▶ [RECORDS SHOWN]:
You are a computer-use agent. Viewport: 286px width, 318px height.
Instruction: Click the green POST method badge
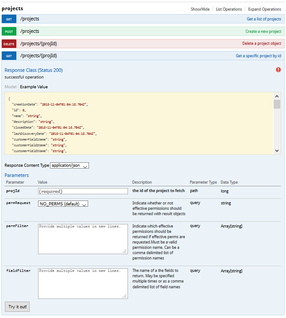coord(9,31)
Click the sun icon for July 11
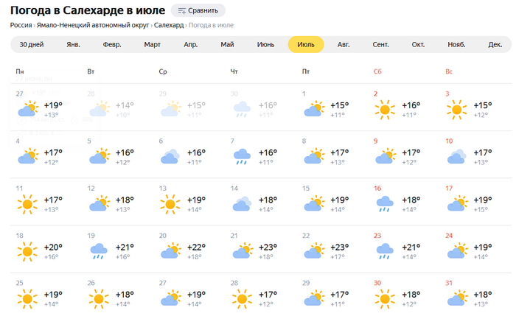The image size is (516, 316). [x=28, y=204]
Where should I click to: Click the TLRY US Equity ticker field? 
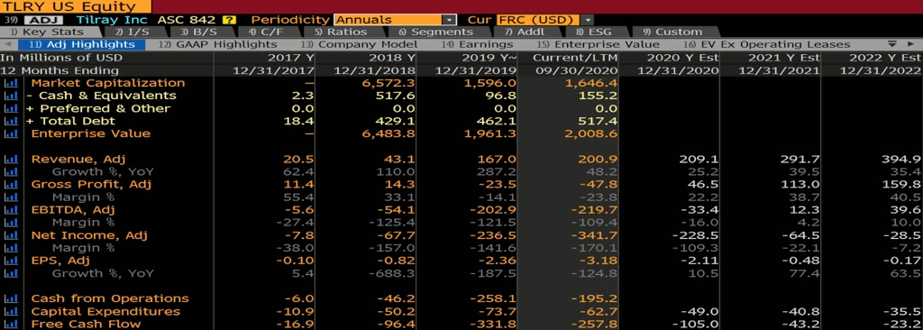(x=76, y=7)
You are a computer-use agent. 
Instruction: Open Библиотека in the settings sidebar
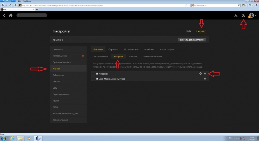[58, 75]
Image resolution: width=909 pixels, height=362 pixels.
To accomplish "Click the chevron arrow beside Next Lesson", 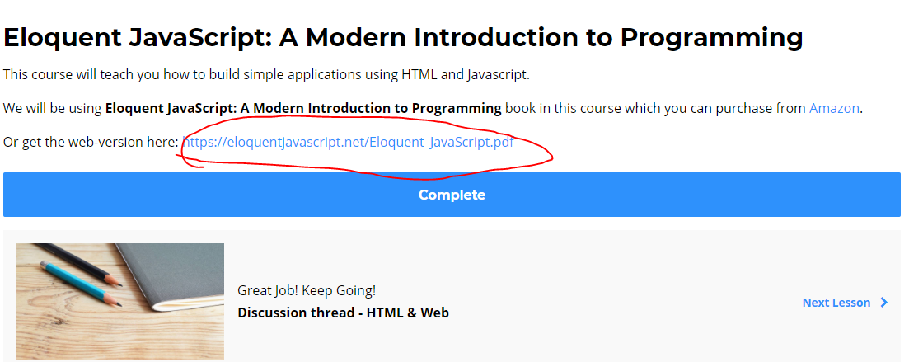I will tap(883, 303).
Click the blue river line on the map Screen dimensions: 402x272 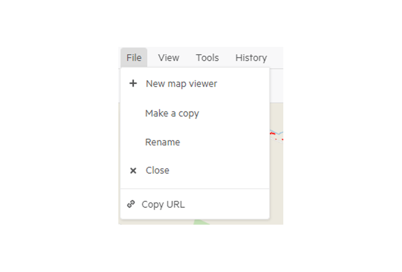[277, 133]
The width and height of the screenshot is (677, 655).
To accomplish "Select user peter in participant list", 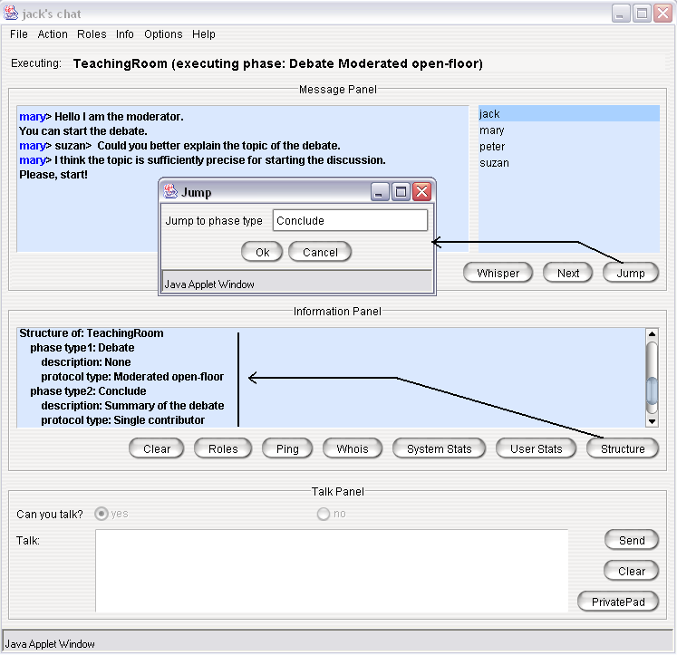I will (x=492, y=147).
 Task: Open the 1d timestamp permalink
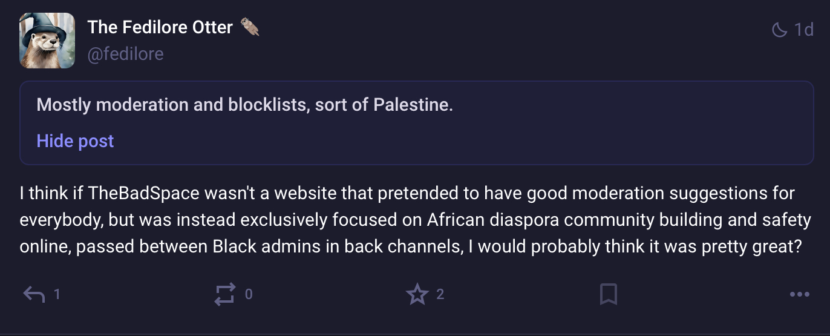803,29
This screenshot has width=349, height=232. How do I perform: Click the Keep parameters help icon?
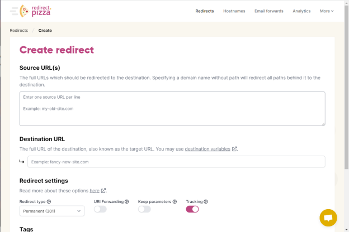point(175,201)
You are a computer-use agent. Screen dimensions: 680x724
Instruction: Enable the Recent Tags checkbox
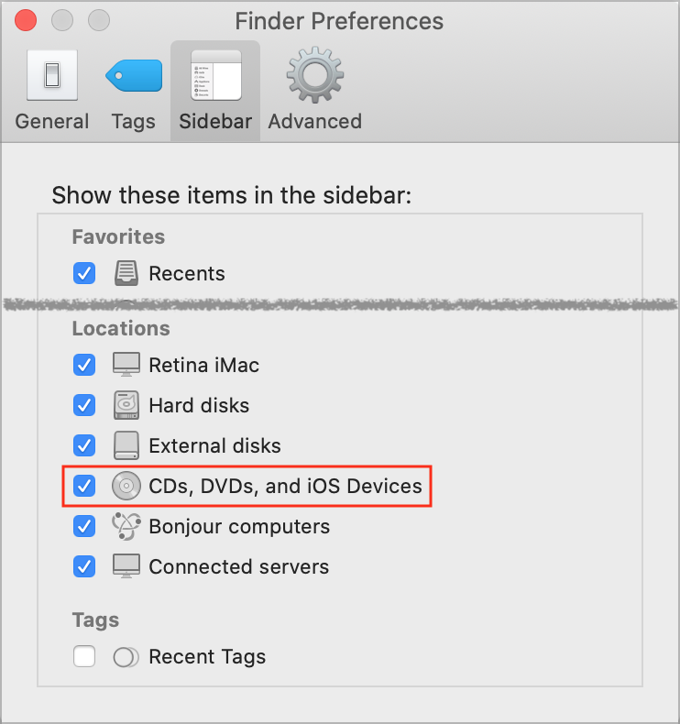[84, 656]
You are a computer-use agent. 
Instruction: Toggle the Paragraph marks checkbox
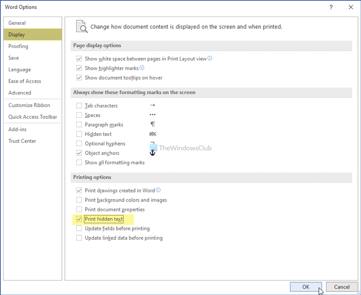pos(79,125)
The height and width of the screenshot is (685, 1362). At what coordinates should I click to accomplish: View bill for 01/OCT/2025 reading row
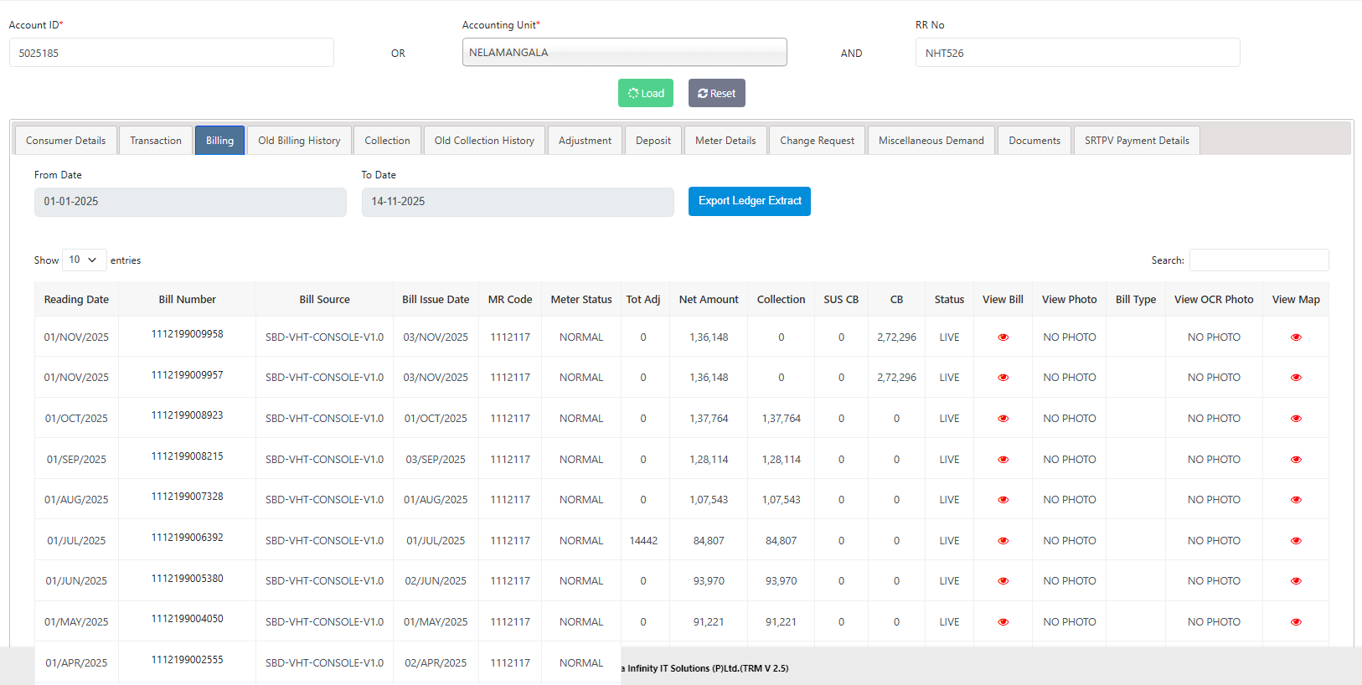click(x=1003, y=419)
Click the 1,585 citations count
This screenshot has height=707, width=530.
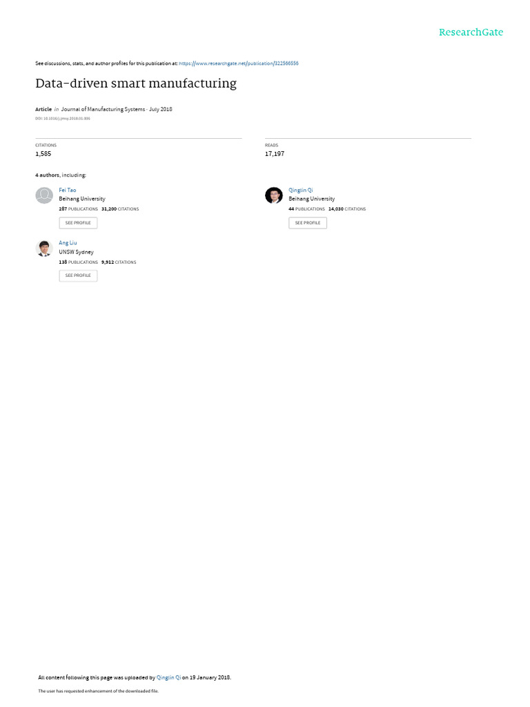click(43, 154)
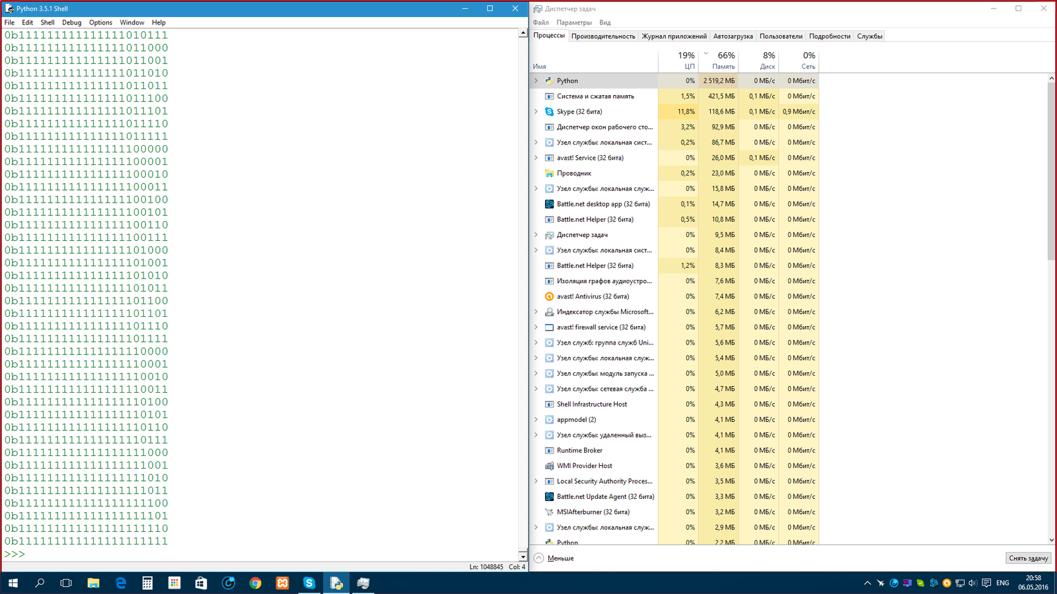Show hidden system tray icons

point(867,583)
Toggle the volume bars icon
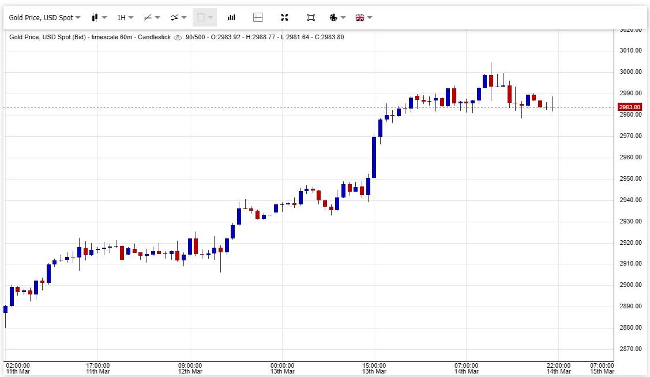 231,17
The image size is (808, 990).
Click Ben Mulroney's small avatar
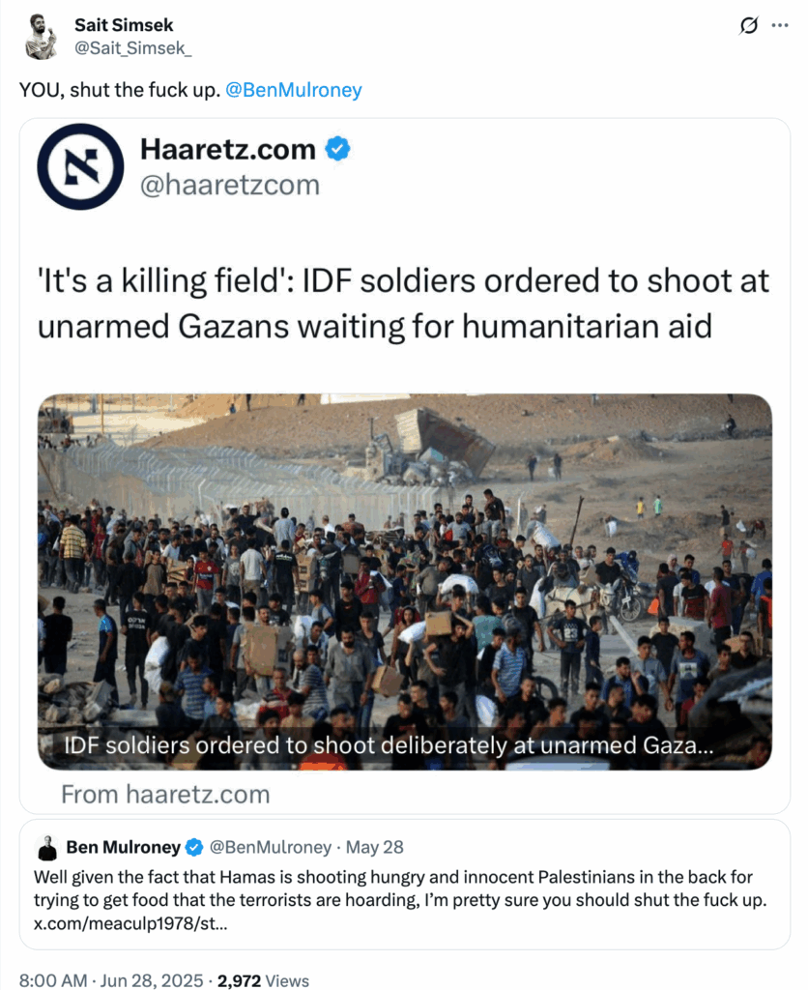click(47, 847)
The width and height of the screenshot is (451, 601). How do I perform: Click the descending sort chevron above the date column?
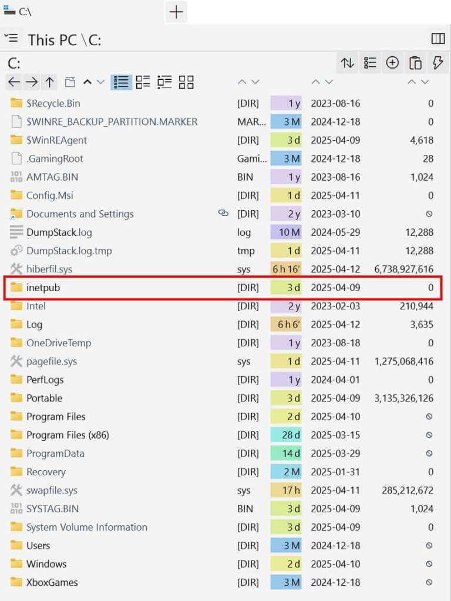pos(328,82)
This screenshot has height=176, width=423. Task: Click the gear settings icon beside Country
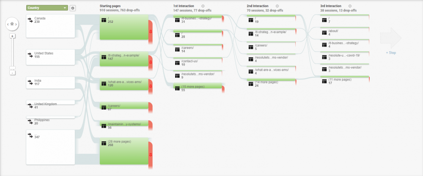(x=73, y=8)
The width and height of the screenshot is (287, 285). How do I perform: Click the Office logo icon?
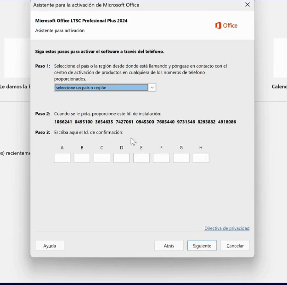click(x=219, y=25)
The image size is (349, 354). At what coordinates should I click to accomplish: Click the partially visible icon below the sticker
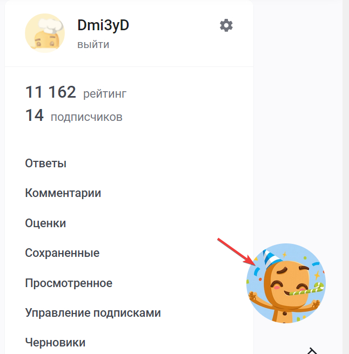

▶ [GOAL OF THE EXERCISE]: What lines in the material above hold the word "computer"? Pull them out.

▶ [COMPLETED TASK]:
You are a computer-use agent. Viewport: 286px width, 318px height.
You are a computer-use agent. 
You are a computer-use agent. Screen dimensions: 680x724
You are a computer-use agent. 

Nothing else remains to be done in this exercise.